──────── Selected text ────────

On this first day of our honeymoon bike trip, learning to navigate the Czech Republic on two wheels is exposing our worst divide.

My orientational confidence springs from a decade of solo international travel experience. Mike, my husband of one month, is on his first trip to Europe, and not as ready to trust our bearings.

We married each other knowing the ways we’re different. Not only is he a foot taller than I am, he’s kinder, more considerate. He thinks through situations carefully, imagining how they’ll play out and who will be affected. 

I process information faster, make quick judgments, and am more likely to leap into action with incomplete data. 

“But what happens then?” Mike will ask, or “How does that work?” 

“I don’t know,” I’ll reply with a smile. “Let’s find out.”

Today I wonder if we can harmonize our styles enough to make it the thirty miles to our next hotel. Mike turns his bike around and reluctantly follows me through the gate.

Inside, we’re on a close-cropped lawn. High, dark hedges surround us, forming an outdoor room with a stone fountain at its center. Although I haven’t seen the Czech version before, this place is so obviously out of Central Chateau Casting that I can’t wait to explore.

────────

▶ [Objectives]:
- 1) From the honeymoon bike trip text, list the physical features of the space the couple enters after going through the gate.
- 2) Transcribe the part of the honeymoon bike trip text that opens with the words containing "My orientational confidence" and closes with "with incomplete data.".

──────── Data rows ────────

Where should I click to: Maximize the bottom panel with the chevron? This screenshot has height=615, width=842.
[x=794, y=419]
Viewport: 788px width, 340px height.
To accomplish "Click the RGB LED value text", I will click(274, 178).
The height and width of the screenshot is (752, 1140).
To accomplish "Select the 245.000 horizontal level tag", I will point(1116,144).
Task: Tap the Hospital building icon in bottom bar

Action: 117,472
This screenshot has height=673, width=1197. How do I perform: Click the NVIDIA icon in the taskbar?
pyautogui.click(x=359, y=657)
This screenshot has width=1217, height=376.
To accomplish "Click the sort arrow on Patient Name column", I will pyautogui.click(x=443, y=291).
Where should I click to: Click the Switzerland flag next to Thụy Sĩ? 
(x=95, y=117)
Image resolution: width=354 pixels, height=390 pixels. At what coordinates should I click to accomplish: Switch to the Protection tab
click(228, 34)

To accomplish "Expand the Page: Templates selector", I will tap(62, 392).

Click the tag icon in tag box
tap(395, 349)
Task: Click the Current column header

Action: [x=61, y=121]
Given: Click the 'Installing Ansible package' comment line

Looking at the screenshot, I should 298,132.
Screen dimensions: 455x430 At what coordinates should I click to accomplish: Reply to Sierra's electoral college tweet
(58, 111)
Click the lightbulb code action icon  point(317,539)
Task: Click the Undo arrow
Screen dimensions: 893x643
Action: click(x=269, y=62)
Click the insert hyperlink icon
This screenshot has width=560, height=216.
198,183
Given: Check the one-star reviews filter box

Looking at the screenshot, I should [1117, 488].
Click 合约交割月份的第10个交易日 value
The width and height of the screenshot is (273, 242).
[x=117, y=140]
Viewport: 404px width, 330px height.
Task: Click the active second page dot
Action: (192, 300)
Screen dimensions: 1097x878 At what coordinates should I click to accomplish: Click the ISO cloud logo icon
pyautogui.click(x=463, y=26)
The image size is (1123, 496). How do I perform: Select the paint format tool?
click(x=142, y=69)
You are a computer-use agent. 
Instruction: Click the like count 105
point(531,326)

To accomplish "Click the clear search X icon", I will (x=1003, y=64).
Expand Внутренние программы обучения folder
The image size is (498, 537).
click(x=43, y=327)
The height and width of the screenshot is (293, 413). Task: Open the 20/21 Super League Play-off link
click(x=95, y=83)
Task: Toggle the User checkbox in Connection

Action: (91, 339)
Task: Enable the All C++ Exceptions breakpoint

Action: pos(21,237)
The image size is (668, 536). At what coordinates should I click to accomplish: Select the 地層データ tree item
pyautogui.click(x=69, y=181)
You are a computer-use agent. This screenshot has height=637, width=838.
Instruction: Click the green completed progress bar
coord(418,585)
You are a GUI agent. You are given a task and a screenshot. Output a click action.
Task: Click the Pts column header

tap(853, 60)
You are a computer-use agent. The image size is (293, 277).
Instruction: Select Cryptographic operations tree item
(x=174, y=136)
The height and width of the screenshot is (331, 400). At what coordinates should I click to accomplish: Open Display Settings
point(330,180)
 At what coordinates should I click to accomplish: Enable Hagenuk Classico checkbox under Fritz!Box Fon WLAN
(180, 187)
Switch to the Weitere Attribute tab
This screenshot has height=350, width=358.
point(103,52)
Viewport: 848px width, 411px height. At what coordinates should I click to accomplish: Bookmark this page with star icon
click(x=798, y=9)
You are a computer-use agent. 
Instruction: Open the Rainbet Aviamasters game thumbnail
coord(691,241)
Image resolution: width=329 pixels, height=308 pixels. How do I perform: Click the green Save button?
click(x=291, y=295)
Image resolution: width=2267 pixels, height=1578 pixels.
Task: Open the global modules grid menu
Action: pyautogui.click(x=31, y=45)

────────

▶ [Responses for each task]:
- 1)
- a close-cropped lawn
- high, dark hedges
- a stone fountain at its center

- 2)
My orientational confidence springs from a decade of solo international travel experience. Mike, my husband of one month, is on his first trip to Europe, and not as ready to trust our bearings.

We married each other knowing the ways we’re different. Not only is he a foot taller than I am, he’s kinder, more considerate. He thinks through situations carefully, imagining how they’ll play out and who will be affected. 

I process information faster, make quick judgments, and am more likely to leap into action with incomplete data.